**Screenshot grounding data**

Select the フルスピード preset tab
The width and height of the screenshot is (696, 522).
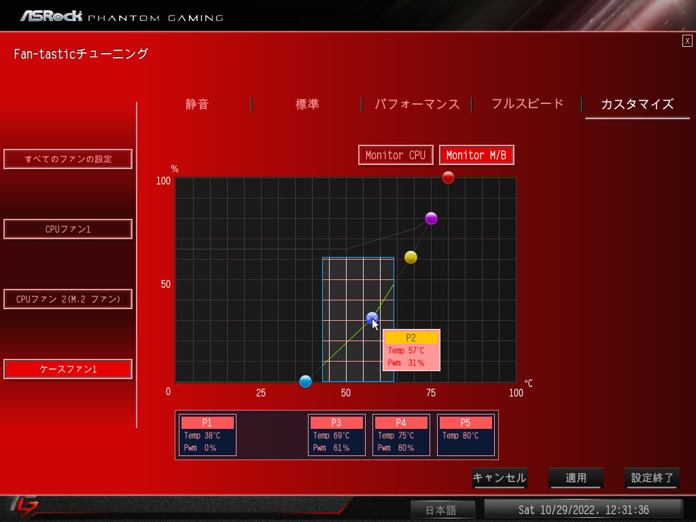pos(527,104)
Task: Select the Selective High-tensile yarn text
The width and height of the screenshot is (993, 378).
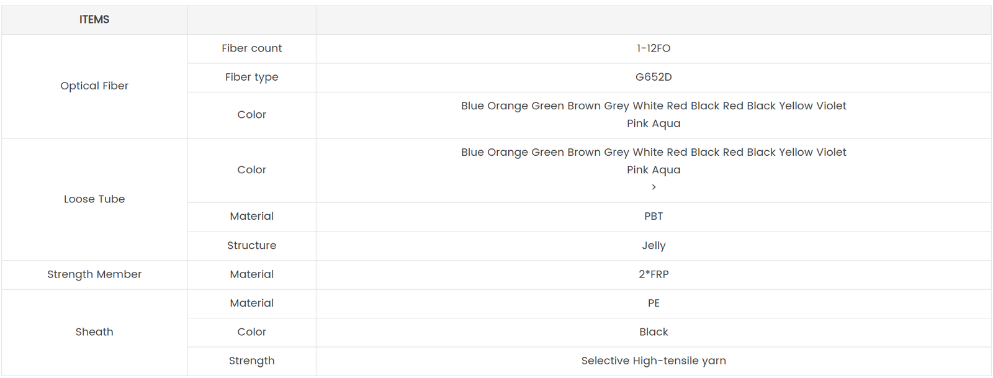Action: point(654,361)
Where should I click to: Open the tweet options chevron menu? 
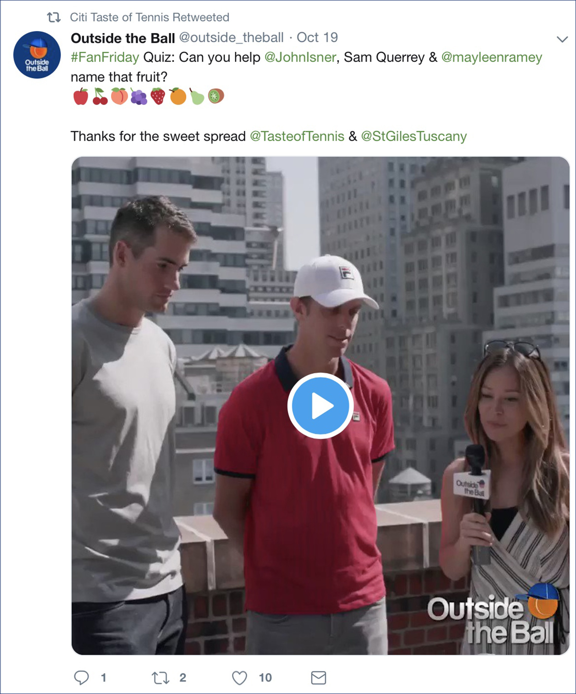point(562,39)
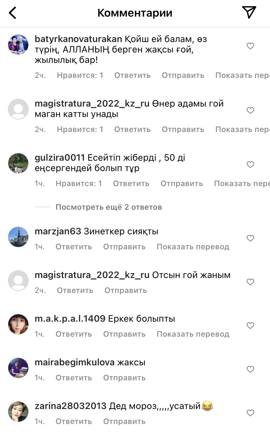Tap the heart next to marzjan63's comment
270x439 pixels.
250,239
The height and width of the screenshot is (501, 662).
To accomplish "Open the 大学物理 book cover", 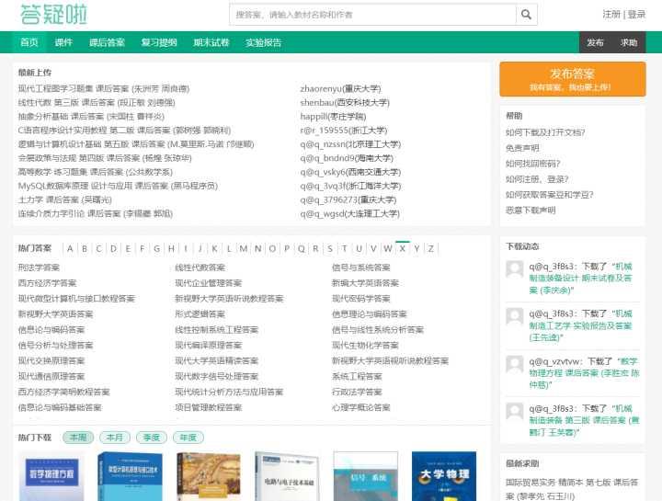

**DIRECTIONS**
Wherever the word "Select" appears in a line of the data above, copy that line.

**WRITTEN REPLY**
Select the フルスピード preset tab
Task: Select the Selective High-tensile yarn text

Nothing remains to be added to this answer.